Nos dio rabia pensar que cada uno de nosotros, con los años, contaría sus historias del cuartel como los tramos de una épica personal y excluyente que magnificaría con el deshojamiento de los almanaques. Cada uno contaría sus historias con embriaguez, exaltado, sobrando al auditorio, reinstalándose frente a sus defecciones cotidianas en una dimensión heroica. Quizá también algún día contrataríamos un micro para hacer una excursión al pasado, a este cuartelito que, mirado desde una ventanilla, era más insignificante de lo que uno podía recordar y pensaríamos, como esos doce tipos, en el tiempo ido, melancólicos, con nuestras barrigas, nuestras canas y nuestras calvicies.

—La verdadera colimba es el matrimonio, pibe —dijo uno.

Y otro:

—La verdadera colimba es el laburo.

Y otro más:

—La verdadera es todo lo que pasa después.
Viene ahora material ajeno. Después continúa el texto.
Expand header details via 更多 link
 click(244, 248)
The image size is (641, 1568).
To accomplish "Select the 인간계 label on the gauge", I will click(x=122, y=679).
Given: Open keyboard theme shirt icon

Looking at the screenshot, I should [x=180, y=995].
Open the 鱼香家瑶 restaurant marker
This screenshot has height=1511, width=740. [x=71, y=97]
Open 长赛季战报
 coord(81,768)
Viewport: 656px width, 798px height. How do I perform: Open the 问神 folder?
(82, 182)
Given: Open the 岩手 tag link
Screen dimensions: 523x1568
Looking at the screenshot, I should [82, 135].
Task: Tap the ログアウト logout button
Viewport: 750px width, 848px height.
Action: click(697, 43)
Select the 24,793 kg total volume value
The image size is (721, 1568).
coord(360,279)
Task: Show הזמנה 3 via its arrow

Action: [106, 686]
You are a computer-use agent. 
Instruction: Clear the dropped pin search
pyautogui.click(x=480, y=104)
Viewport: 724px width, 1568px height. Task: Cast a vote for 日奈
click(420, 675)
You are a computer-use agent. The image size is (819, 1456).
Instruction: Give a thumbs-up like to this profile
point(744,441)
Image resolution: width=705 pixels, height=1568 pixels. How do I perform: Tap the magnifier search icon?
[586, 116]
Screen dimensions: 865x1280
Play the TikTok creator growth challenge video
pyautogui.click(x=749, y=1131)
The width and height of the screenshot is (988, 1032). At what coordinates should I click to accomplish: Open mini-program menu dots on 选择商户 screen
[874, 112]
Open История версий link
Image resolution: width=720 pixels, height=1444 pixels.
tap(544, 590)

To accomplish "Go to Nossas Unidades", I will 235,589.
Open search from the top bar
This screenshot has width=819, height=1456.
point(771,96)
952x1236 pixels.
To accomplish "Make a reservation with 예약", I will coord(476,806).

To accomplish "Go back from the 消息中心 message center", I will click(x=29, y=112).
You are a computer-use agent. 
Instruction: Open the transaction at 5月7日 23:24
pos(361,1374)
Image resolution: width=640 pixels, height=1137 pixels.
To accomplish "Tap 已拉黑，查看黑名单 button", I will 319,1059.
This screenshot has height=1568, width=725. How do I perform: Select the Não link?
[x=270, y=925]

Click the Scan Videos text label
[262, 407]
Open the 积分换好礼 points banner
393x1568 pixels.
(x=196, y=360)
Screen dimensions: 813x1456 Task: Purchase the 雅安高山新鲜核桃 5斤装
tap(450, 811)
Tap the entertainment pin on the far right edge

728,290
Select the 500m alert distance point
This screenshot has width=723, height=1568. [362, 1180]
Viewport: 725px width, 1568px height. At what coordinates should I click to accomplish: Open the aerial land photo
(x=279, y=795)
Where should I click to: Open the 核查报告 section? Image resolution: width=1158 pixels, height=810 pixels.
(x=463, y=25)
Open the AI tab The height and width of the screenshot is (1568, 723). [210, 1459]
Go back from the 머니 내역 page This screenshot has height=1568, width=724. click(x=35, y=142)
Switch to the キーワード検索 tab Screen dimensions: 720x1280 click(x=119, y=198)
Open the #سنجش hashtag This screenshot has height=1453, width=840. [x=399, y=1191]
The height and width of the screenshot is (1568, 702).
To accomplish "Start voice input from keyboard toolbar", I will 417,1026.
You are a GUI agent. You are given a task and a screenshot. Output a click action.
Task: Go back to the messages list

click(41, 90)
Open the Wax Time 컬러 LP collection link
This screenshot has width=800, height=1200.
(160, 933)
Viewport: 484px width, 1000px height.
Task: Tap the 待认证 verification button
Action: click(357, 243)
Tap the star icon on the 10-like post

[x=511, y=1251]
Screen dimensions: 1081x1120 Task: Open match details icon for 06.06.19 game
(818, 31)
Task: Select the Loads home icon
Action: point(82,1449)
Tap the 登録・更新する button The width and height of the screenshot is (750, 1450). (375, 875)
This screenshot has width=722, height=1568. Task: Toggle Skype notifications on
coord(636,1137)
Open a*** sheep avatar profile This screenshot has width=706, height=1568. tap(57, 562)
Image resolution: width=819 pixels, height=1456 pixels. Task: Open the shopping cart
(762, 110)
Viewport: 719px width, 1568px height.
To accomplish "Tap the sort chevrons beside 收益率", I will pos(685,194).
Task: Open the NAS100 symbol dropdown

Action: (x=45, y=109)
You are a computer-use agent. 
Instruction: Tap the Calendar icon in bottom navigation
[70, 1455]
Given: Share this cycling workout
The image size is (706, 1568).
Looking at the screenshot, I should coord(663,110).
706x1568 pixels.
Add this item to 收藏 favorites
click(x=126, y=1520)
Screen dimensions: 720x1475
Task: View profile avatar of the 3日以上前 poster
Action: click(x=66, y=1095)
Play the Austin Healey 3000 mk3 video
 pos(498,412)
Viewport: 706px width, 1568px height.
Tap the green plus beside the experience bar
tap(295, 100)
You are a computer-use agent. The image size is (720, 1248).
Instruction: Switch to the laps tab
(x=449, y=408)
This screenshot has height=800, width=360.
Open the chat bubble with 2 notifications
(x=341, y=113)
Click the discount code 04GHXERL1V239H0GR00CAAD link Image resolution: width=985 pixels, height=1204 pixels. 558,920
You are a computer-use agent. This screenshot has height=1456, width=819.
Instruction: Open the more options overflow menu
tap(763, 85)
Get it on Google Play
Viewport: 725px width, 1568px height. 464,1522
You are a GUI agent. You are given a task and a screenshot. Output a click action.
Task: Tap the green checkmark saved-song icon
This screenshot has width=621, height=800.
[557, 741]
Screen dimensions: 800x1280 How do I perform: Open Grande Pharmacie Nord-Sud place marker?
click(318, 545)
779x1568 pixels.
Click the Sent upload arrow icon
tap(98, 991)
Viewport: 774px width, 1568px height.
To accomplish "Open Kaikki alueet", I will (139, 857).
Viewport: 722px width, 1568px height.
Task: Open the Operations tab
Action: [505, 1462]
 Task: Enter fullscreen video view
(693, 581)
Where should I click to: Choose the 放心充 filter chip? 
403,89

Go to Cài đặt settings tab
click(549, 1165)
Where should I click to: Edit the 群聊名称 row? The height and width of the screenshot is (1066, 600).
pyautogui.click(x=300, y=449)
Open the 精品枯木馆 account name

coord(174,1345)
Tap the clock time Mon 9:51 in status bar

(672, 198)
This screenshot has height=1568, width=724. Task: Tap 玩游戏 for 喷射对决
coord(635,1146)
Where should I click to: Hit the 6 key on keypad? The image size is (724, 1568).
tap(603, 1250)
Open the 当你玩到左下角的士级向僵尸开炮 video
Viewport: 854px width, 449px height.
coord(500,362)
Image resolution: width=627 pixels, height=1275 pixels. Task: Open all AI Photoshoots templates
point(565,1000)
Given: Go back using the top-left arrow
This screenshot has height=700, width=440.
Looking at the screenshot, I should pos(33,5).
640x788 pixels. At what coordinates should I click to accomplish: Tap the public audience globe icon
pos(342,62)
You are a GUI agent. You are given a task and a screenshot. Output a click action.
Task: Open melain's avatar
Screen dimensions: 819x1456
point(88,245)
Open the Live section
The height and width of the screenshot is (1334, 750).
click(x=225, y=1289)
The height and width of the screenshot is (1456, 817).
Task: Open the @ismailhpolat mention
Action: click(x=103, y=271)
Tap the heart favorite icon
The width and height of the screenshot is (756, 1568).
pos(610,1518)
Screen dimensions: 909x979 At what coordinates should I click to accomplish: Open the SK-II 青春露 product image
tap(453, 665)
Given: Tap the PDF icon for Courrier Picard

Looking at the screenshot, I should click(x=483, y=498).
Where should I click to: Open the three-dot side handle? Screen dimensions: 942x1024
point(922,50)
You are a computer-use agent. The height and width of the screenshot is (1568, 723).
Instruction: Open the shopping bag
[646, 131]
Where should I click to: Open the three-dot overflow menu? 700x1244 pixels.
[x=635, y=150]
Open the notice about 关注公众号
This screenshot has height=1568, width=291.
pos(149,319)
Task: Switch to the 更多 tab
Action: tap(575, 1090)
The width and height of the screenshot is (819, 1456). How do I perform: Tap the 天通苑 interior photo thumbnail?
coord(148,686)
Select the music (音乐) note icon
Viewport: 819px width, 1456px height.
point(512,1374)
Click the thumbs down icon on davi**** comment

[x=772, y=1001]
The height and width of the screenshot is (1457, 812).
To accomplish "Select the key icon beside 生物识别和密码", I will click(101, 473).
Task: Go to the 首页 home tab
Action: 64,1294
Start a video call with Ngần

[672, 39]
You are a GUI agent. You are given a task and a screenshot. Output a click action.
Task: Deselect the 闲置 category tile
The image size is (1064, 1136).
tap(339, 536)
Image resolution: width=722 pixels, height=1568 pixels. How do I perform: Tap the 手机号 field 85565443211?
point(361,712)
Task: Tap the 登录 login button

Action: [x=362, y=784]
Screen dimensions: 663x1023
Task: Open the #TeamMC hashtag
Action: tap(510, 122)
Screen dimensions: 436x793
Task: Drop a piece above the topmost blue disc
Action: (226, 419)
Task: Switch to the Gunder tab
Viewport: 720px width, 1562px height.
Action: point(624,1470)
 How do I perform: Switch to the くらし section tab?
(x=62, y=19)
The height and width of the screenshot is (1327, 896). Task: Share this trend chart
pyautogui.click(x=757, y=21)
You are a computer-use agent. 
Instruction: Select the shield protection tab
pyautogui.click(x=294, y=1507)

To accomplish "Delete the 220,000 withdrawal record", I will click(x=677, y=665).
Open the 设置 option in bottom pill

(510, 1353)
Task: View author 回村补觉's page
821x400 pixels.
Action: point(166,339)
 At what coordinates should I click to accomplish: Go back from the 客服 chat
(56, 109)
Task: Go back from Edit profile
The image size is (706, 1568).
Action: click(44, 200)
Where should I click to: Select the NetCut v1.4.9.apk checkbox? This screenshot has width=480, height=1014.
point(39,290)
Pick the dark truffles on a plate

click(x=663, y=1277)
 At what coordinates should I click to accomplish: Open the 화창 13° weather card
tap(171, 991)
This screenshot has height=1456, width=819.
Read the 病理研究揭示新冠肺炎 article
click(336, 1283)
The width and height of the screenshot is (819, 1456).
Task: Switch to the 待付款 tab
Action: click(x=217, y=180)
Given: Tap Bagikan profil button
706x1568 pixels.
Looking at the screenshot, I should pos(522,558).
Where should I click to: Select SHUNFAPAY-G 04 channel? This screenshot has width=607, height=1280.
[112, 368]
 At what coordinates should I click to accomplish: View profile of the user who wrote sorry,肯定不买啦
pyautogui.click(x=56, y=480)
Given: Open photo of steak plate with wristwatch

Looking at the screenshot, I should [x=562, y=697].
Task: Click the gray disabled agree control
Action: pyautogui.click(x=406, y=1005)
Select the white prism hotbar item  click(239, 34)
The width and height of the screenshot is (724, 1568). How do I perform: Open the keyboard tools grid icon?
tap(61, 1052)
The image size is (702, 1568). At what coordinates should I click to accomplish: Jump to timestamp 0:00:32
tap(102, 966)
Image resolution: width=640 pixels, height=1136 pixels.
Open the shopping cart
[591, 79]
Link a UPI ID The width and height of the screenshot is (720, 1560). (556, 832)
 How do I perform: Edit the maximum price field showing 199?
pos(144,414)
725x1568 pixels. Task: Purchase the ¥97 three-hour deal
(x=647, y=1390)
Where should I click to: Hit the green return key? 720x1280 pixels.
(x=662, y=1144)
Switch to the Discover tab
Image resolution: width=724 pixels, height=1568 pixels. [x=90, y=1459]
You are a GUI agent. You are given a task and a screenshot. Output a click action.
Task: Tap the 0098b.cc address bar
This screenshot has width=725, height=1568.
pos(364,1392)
Y quizá también, algún día, olvidaríamos que alguna vez, precisamente en ese año, habíamos prometido:

—El día que tenga un hijo voy a hacer todo lo posible para salvarlo de la colimba.

En una reseña de Bajo bandera, publicada en su potente blog Resistirse es fútil en mayo de 2017, el escritor y cineasta Alejandro Schonfeld destaca que, además de la maestría que ya mostraba el joven Saccomanno, este libro inclasificable es pionero en poner esa experiencia tan extendida entre los varones argentinos del siglo XX en el reino de la literatura. 

Es asombroso, pero por el momento me parece que Saccomanno, y recién a comienzos de los '90, fue el primero en gestar una verdadera oposición desde el arte a la existencia del Servicio Militar Obligatorio (SMO). Si bien Los pichiciegos de Fogwill también puede ser entendida como oposición al SMO (…) todos sabemos que es más bien una novela sobre Malvinas, y Malvinas es un tema aparte, mucho más profusamente tratado desde todas las artes que el tema de la colimba a secas. Y antes de eso, ¿qué había? ¿Cómo se problematizaba la existencia de la colimba antes de los '90? No se la problematizaba.

Schonfeld enumera conflictos donde murieron conscriptos antes de Malvinas: “En el enfrentamiento entre azules y colorados, en el levantamiento de Valle y en algunos episodios más, como el Operativo Independencia, los conscriptos muertos "de a uno" en cumplimiento del SMO, que venían muriendo desde siempre en situaciones como la del soldado Carrasco -por accidentes en las prácticas, por abuso de autoridad, por sadismo puro de sus superiores, por negligencia...-, fueron leídos hasta los '80s como "cosas que pasan", y no recibieron un trato especial desde la cultura. Y lo más importante, ni los conscriptos muertos en lote ni los conscriptos muertos sueltos generaron en la sociedad la condena del SMO en sí, hasta Malvinas. 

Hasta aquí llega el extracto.